**Description of research**

The research activities of the Guelph Gravitation Group have recently
been divided into two broad streams. The first stream is concerned
with the physics of black holes and neutron stars in tidal
environments. The second is concerned with the gravitational
self-force.
**Compact bodies in tidal environments.** What happens to a black
hole or a neutron star when it is not isolated, but placed in the
presence of other bodies which exert tidal forces on it? To answer
this question requires a description of the tidal environment, a
computation of the gravitational perturbation created by the external
bodies, and the extraction of physical, measurable consequences. Among
the most exciting of those is the effect of the tidal coupling on the
phasing of gravitational waves; a measurement of this effect will
allow a black hole or a neutron star to be observationally
distinguished from other types of compact bodies.

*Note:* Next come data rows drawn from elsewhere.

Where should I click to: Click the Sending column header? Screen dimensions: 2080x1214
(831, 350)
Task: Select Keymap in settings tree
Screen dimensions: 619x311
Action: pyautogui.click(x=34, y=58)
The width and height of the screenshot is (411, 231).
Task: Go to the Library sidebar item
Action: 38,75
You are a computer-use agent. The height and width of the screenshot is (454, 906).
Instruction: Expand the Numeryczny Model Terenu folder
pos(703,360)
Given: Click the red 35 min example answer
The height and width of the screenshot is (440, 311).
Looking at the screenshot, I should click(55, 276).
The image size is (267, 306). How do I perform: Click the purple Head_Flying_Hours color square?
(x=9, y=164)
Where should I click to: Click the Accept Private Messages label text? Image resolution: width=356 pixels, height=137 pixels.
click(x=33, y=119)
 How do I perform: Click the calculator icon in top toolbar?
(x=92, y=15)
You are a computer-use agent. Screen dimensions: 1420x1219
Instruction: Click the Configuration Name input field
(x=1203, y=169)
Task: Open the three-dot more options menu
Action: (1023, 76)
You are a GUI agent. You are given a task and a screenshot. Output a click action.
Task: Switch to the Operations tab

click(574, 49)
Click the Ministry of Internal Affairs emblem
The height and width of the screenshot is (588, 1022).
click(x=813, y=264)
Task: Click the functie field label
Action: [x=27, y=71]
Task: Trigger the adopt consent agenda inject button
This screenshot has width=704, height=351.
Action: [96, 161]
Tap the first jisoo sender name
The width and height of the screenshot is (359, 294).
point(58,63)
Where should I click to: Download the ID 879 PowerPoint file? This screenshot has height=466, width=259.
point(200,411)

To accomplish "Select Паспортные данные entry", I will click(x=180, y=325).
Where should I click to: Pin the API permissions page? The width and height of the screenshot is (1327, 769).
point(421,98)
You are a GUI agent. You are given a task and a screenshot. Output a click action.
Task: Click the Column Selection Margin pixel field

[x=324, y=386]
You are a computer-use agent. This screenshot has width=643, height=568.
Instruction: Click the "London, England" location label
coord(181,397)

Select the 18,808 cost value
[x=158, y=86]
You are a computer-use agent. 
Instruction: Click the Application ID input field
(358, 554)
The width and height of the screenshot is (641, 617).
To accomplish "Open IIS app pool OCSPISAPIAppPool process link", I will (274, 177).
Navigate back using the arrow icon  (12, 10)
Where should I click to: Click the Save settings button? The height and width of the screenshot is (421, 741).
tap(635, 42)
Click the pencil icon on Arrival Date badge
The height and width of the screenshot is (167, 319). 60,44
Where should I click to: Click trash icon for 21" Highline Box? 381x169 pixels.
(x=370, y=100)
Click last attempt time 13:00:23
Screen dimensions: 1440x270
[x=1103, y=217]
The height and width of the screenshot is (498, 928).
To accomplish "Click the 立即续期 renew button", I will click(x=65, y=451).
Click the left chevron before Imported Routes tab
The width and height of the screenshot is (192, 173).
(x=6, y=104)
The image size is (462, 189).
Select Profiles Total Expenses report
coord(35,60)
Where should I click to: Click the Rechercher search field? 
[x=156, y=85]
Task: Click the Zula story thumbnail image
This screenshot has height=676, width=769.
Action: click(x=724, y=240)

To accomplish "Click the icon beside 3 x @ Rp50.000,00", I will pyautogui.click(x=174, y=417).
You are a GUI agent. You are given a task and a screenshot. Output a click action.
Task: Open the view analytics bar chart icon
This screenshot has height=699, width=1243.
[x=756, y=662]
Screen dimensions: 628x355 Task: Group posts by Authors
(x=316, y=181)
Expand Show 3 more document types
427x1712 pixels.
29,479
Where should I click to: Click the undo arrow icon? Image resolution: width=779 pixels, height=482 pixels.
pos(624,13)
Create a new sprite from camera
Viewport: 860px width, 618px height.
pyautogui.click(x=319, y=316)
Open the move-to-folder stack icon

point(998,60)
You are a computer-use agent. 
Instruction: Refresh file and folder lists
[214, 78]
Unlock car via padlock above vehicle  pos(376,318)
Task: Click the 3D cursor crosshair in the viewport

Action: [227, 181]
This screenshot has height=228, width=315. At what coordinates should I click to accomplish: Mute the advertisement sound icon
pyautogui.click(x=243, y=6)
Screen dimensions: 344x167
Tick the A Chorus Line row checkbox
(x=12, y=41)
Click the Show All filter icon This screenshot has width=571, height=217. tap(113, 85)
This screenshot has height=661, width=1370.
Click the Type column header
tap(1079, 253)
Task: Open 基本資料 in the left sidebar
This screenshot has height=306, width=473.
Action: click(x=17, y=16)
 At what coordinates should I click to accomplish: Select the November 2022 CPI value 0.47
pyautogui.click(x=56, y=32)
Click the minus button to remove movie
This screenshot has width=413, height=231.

**Gravitational self-force.** The term "gravitational self-force"
refers to the motion of a small-mass body around a much larger body,
in a treatment that goes beyond the test-mass description. In this
treatment, the small mass creates a (small but significant)
perturbation in the gravitational field of the large body. The
perturbation affects the motion of the small body --- the motion is no
longer geodesic, but accelerated, and the body is said to move in
response to its own gravitational self-force. The perturbation also
propagates outward in the form of gravitational waves. What is the
nature of the self-forced motion, and what information concerning the
strong-field dynamics can be extracted from the gravitational waves?
These are the questions that my research group and I have been exploring.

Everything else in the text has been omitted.